Decision Dilemmas

When I think of decision making today, the key words that jump out: data-based, collaborative, slow, safe. Im sure there are others and acknowledge that we all are in different environments and experience different things, but I bet at those decision characteristics will resonate at some level with you. Well, as a leader, decision making is and will always be a prominent (or the most prominent) responsibility of your role. No matter the domain, the decisions keep coming day after day. You know this.

Decision making is a skill that most of us have been forced to develop on our own. It isn’t taught specifically in school. It’s not a topic in MBA programs. Sure, we discuss the outcomes of decisions of others and occasionally wade into the process someone went through, but we don’t actually learn a repeatable process in a structured way (and no your undergraduate Logic course doesn’t count).

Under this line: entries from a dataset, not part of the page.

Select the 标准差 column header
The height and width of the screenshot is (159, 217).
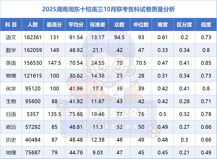coord(98,25)
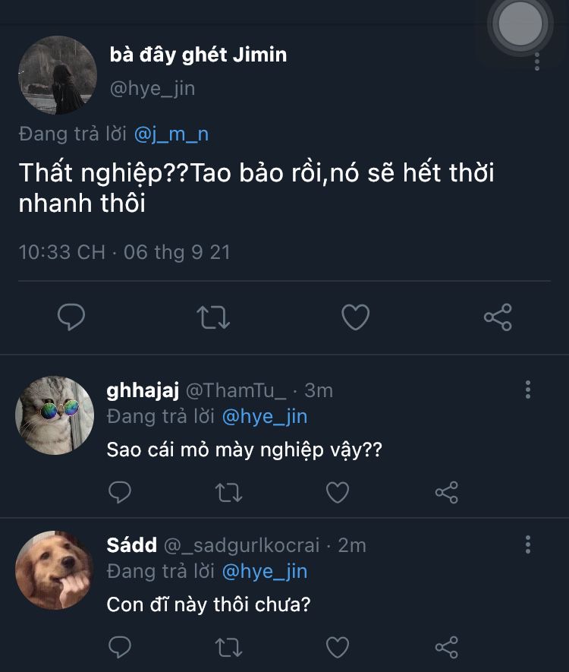Open more options on ghhajaj's reply
The image size is (569, 672).
(x=528, y=390)
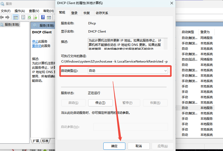
Task: Close the DHCP Client properties dialog
Action: click(x=171, y=3)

I have bad news…I’m not going to endeavor to do that here now. It’s a complex issue with multiple types of processes and I am quite sure I don’t have the right answer. Heck, if you Google it, you’ll see just shy of a billion different naming conventions for types of decisions and decision making processes. Imagine if Math or Science were that way! Thankfully we’ve agreed on what the Sciences are and we actually learn the basics as teens and can go deeper in our academic careers, with multiple specialties. Do we use Geology every day? Probably not (although we experience it by being on Earth). Do we use decision making every day? Ummmmmmm hopefully.

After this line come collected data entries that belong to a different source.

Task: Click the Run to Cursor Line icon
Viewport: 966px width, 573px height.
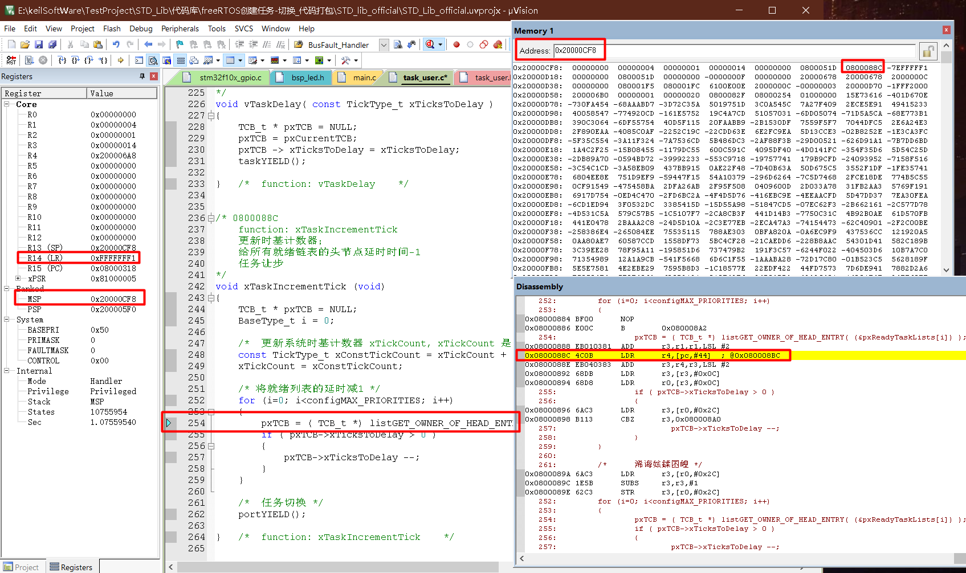Action: [103, 60]
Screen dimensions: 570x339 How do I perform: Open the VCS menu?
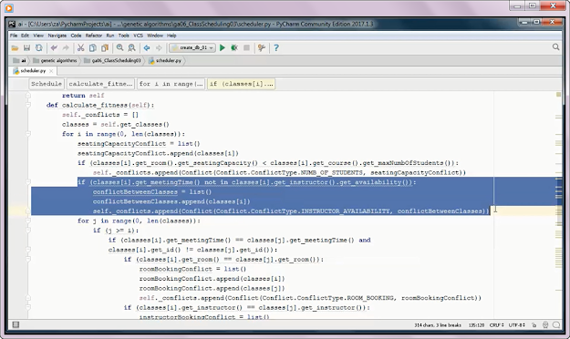[138, 36]
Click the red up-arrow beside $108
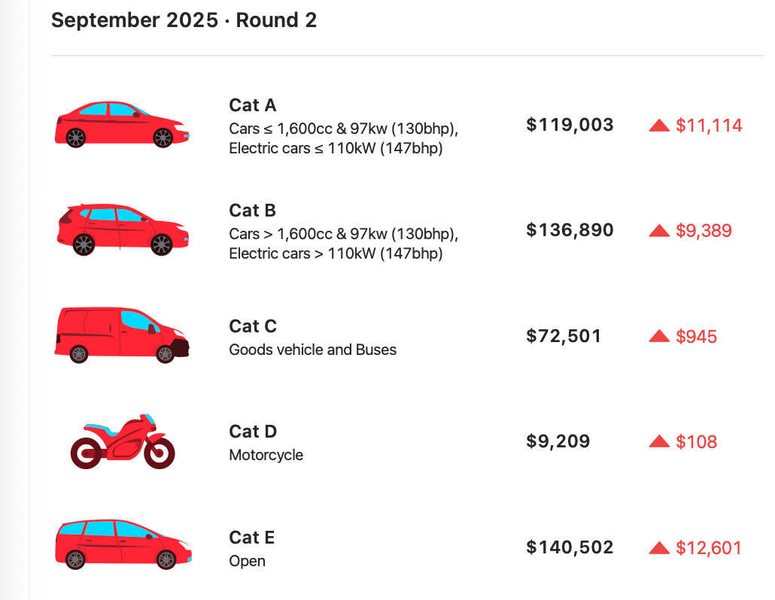775x600 pixels. point(659,441)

So, as leaders (or as employees or just as humans), one of the skills that we must use multiple times daily, we don’t have a common understanding of how to make decisions or tools to evaluate our decision making process. That doesn’t set us up for success, unless we’ve had the good fortune to learn a successful decision making process on our own. Be clear, this doesn’t mean people don’t make good decisions or can’t make the “right” decision without some process that we all agree on. What it does is create very inconsistent decision outcomes from person to person even with the same facts, information, experience, and so on. So as a leader, it becomes really challenging to make decisions and to understand the decisions of others.

Context matters as well. Many folks in larger organizations don’t understand who actually “owns” a decision, let alone how it should be made. Who is the actual decision maker? What is everyone’s role in the decision process, if there is one?

So where does that leave us? As a leader, we often aren’t clear on who the decision maker is. Our teams are even more confused on who decides what. They don’t know if they are really empowered or only empowered when the leader (or the leader’s leader) agrees. Additionally, none of us (leaders, leader’s leader, employees, etc.) have an agreed upon framework to make, evaluate, or understand decisions.

Acknowledging and understanding this environment, I do have some advice on critical decisions in the workplace:

  • Assume you own any decision you are involved in
  • Take time to share your decision making process and hear the processes of others

Why? I always assume decision maker status so that I am rigorous in my research and thought process, don’t fall prey to groupthink, and can hold myself accountable. Even when I don’t end up owning the decision, Ill have clarity on how I felt about it and can watch the outcomes to see if my perception was aligned to the results I wanted. Id much rather be prepared to make the decision and be forced to defer to someone else than the opposite. Additionally, during a discussion about the topic, I want to hear the different processes that others used so that I can evaluate my thinking. Im more than happy to share mine as well, so that folks can (hopefully) understand why I ended up where I did relative to a decision.

Those two things can help improve decision making for me as person, for my team, and for my company so long as more and more people become comfortable participating. And with no gold standard to measure against, constant improvement is our highest aspiration.